:: Given records ::
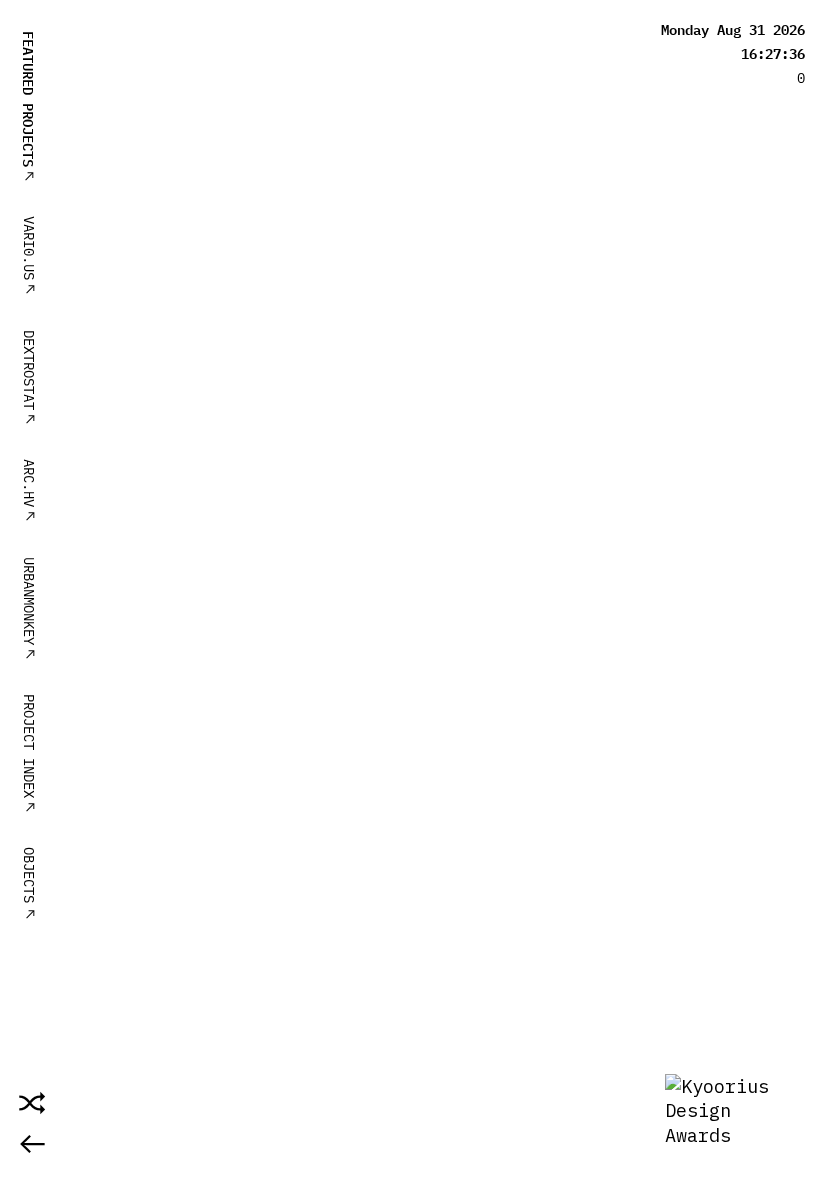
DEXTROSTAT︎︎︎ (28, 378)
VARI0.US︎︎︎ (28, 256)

==

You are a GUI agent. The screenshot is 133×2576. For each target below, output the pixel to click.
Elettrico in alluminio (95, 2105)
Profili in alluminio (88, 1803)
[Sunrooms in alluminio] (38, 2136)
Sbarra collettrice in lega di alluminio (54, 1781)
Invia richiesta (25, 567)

:: The task ::
Would you copy out exactly the lines above that start at the one containing "You are a GUI" and end at the one containing "Invia richiesta (25, 567)", inclusive?

:: Reply ::
You are a GUI agent. The screenshot is 133×2576. For each target below, output the pixel to click.
Elettrico in alluminio (95, 2105)
Profili in alluminio (88, 1803)
[Sunrooms in alluminio] (38, 2136)
Sbarra collettrice in lega di alluminio (54, 1781)
Invia richiesta (25, 567)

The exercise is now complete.